The trace shows that with small constraints, both bits can be chosen because there is no penalty for using multiple bits.
Example 2
Input:
2 1 1
0 0
Here $m=1$, so only bit 0 exists.
| Bit | Gain |
|---|---|
| 0 | flipping 0 turns both values into 1 |
We compute gain as $2$. Since $k=1$, we can pick it, so $x = 1$.

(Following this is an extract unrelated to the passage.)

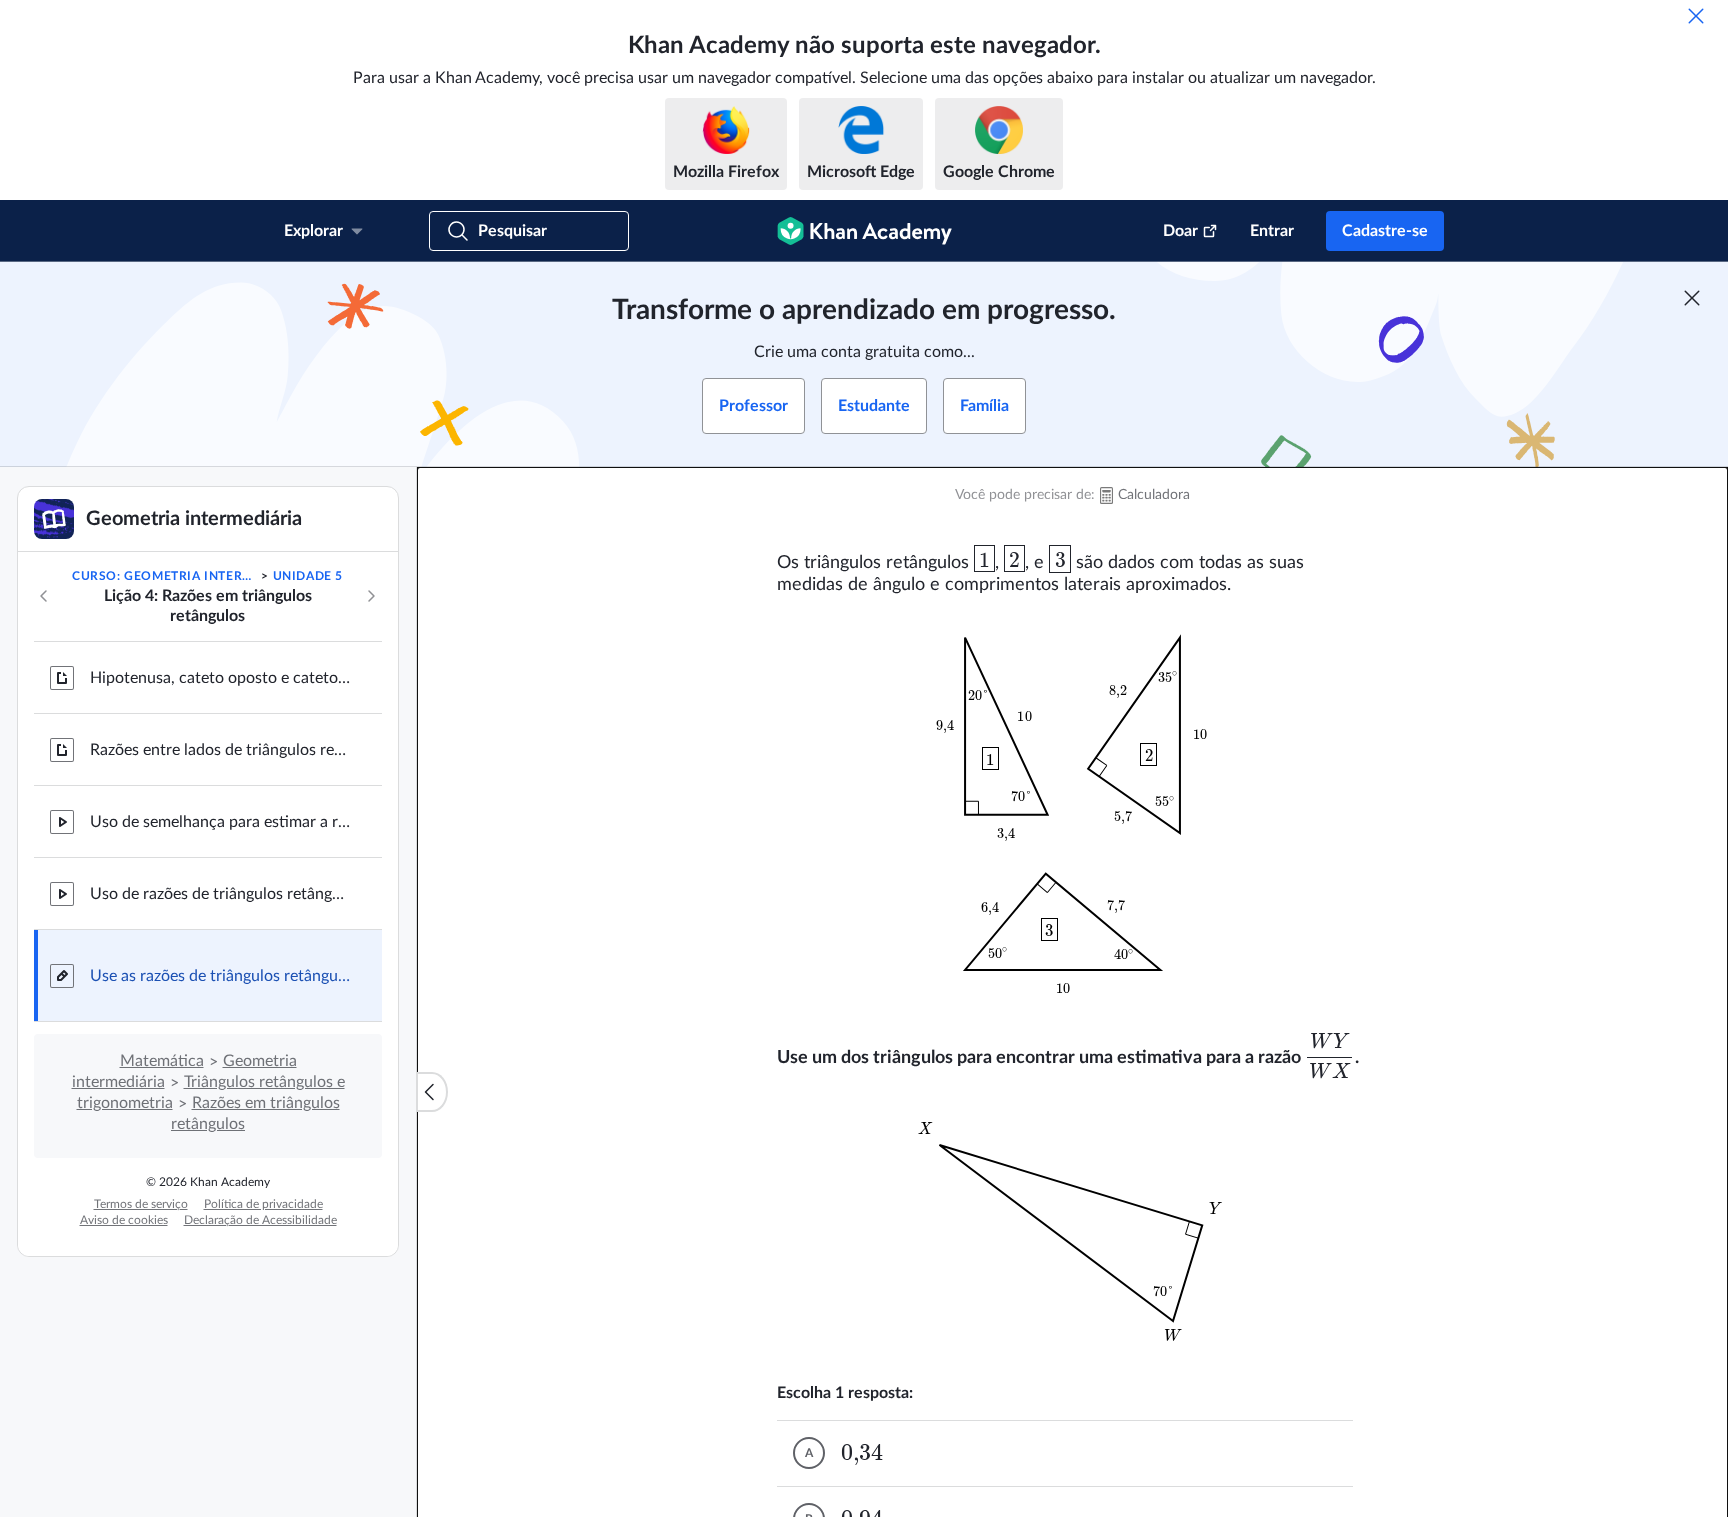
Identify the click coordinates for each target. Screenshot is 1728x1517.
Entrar (1272, 231)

This demonstrates the case where turning on a bit uniformly improves all elements and the optimal answer uses the single available bit.
Complexity Analysis
| Measure | Complexity | Explanation |
|---|---|---|
| Time | $O(nm + m \log m)$ | For each bit we scan all elements once, then sort bits |
| Space | $O(m)$ | Storing gain per bit and sorting array |
The constraints allow $n \cdot m \le 3 \cdot 10^6$, which fits comfortably within a 1-2 second limit in Python with efficient loops. The memory usage is negligible compared to limits.
Test Cases
import sys, io
def run(inp: str) -> str:
sys.stdin = io.StringIO(inp)
return sys.stdout.getvalue()
# NOTE: In actual submission, solve() would be called and stdout captured properly
# custom cases (conceptual; assumes correct harness integration)
# all zeros, k large
# 3 3 3
# 0 0 0
# single element, max flip
# 1 3 2
# 5
# mixed bits
# 4 3 1
# 1 2 3 4
# boundary k = 0
# 5 3 0
# 7 7 7
| Test input | Expected output | What it validates |
|---|---|---|
| all zeros case | 7 | full gain accumulation |
| single element | depends on best bit | correctness of single-bit logic |
| mixed values | varies | interaction of gains |
| k = 0 | 0 | no bit selection case |
Edge Cases
One edge case is when $k = 0$. The algorithm computes all gains but selects no bits, so $x = 0$. For input 5 3 0 / 7 7 7, every gain computation is irrelevant since the selection step enforces zero bits, and the output remains 0.
Another edge case occurs when all gains are non-positive. For example, if every $a_i$ is already maximal for its bit structure, flipping any bit only decreases values. In this case, the gain array contains only zeros, and sorting still places all bits, but the selection condition gain[j] > 0 prevents any insertion, producing $x = 0$, which is correct since any flip would reduce or not improve the sum.
A final subtle case is tie-breaking. If two bits produce identical gains, such as symmetric distributions of values across bit positions, the sorting ensures smaller bit indices are chosen first. This guarantees that among equal-sum solutions, the resulting binary number is minimal, because lower bits contribute less to the numeric value of $x$ and are preferred whenever possible.